И пошел, пошел, ребятки, финал - наш великий исход, исступление, искупление, камлание, сладострастие тотального мажора безумных весталок:
…и вот теперь… подкрадываясь с пианиссимо, раскручивая птицу-тройку до самозабвенного восторга, по пути прихватив мощное сопрано нашей хоровички, налившейся свекольным соком, стремительно хлынувшим на лоб ее, щеки и монументальную грудь!!!
Слааааааааааааааааа-а-ва!!!
Обвал дыхания в беспамятство тишины.
Яростный гром аплодисментов под управлением жюри.
С неделю было тихо. Мать не трогала Веру, присматривалась. Правда, в первый же вечер в отсутствие дочери сгребла все холсты, подрамники, кисти и коробки с сангиной и мелом и свалила на пол в маленькой восьмиметровой комнате, где Вера обычно спала.
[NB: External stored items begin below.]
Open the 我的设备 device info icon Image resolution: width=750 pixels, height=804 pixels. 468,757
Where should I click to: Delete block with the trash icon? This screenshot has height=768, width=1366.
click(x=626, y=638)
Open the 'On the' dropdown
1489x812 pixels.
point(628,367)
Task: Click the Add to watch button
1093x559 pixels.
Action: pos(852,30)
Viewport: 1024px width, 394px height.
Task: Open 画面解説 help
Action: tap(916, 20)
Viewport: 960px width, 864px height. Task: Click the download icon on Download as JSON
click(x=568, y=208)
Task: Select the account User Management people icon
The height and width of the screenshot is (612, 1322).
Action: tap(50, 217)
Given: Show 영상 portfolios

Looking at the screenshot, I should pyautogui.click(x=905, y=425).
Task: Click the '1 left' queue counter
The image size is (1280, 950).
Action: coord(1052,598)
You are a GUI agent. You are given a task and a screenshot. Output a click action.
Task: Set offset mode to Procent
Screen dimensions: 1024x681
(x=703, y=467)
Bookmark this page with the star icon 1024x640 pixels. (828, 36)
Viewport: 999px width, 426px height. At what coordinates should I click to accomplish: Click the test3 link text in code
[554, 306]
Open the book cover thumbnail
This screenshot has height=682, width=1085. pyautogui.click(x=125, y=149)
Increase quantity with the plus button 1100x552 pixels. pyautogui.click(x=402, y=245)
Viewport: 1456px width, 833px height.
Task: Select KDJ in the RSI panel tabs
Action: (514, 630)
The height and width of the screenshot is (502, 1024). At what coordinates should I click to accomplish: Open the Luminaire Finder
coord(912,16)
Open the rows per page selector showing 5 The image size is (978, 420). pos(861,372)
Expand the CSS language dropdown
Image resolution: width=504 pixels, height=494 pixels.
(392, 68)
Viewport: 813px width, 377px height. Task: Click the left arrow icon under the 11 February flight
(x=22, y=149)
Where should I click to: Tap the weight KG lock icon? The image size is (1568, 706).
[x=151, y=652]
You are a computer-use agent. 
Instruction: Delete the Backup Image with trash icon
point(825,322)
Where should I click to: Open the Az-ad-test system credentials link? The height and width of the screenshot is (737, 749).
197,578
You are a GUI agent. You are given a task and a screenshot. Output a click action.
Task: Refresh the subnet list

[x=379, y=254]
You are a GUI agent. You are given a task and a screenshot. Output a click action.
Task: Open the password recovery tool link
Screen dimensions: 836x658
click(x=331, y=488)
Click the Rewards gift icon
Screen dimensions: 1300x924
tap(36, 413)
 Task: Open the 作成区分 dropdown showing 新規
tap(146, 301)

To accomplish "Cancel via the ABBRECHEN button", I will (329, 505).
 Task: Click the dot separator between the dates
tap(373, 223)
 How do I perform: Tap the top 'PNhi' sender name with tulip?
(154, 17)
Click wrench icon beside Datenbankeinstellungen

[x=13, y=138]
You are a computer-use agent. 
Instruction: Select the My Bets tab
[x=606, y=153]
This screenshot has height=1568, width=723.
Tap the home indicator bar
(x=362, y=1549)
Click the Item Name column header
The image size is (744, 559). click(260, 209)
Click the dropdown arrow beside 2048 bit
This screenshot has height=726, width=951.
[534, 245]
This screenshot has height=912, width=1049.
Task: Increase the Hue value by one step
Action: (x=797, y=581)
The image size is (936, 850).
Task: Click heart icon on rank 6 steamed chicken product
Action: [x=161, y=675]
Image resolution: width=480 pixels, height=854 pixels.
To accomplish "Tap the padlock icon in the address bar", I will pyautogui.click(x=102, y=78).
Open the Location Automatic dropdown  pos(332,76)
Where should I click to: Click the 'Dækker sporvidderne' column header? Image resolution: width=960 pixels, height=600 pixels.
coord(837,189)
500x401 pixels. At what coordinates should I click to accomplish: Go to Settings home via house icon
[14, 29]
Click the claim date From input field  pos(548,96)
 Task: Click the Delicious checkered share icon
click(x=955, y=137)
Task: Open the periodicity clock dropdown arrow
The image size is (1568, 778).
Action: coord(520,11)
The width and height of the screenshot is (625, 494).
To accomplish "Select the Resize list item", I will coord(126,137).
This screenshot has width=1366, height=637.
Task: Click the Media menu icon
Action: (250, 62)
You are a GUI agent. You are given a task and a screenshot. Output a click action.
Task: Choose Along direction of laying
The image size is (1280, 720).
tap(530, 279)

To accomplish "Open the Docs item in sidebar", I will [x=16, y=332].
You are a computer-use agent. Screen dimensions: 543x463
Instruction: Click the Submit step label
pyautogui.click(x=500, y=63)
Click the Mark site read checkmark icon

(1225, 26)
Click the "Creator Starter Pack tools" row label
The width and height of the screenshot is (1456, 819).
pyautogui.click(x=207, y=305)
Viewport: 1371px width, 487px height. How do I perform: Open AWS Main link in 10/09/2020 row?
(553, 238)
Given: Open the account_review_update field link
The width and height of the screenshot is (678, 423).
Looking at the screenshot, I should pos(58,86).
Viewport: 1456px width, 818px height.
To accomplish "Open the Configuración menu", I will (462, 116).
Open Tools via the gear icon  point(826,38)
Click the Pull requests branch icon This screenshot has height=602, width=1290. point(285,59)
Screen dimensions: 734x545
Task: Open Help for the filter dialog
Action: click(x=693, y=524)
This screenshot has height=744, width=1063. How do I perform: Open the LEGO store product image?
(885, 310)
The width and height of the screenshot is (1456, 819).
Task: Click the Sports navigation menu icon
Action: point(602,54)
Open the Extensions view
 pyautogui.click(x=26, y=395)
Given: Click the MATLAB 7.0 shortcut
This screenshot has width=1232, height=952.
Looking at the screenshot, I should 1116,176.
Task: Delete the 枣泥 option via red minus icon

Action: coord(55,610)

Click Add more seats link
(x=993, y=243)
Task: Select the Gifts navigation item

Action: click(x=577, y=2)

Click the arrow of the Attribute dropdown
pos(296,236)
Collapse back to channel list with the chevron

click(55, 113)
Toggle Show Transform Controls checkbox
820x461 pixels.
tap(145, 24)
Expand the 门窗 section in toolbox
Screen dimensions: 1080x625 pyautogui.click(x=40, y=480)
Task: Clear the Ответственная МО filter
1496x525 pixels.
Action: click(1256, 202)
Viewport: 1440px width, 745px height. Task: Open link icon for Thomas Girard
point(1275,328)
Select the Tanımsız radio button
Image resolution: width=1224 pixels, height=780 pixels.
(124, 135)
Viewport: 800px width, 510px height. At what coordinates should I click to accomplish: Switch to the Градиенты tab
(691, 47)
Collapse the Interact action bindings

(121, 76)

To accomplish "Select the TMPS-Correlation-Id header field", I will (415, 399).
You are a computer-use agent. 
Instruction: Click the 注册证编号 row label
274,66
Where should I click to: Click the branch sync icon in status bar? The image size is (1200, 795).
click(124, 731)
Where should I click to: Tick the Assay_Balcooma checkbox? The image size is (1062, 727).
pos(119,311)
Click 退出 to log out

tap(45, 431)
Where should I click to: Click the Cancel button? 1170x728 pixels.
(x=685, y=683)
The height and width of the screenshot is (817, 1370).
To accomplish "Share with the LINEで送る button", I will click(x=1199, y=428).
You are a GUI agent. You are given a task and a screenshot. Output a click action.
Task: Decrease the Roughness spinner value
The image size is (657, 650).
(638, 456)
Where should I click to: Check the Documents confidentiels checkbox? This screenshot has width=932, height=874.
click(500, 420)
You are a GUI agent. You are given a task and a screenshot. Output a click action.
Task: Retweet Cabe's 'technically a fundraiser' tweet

Большую же, пропахшую скипидаром, лаком и краской, - дочь считала ее мастерской и на этом основании превратила в свинарник, даже доски для подрамников в ней строгала, - мать отмыла, проветрила, постирала и повесила на окна старые занавески, пять лет валявшиеся в углу на стуле (света ей, дылде, видите ли, не хватало!), и для порядку прибила на дверь небольшую такую задвижечку, не засов какой-нибудь амбарный, - все-таки с дочерью жить, не с чужим человеком.
Вера, увидев это, ничего не сказала: в самом деле, нужно же и матери где-то жить. Жаль было только постановку для натюрморта, мать разобрала ее. Окаменелые от давности гранаты выбросила, а медный, благородно темный кумган обтерла от пыли тряпкой, служившей в постановке вишневым фоном, и переставила на подоконник.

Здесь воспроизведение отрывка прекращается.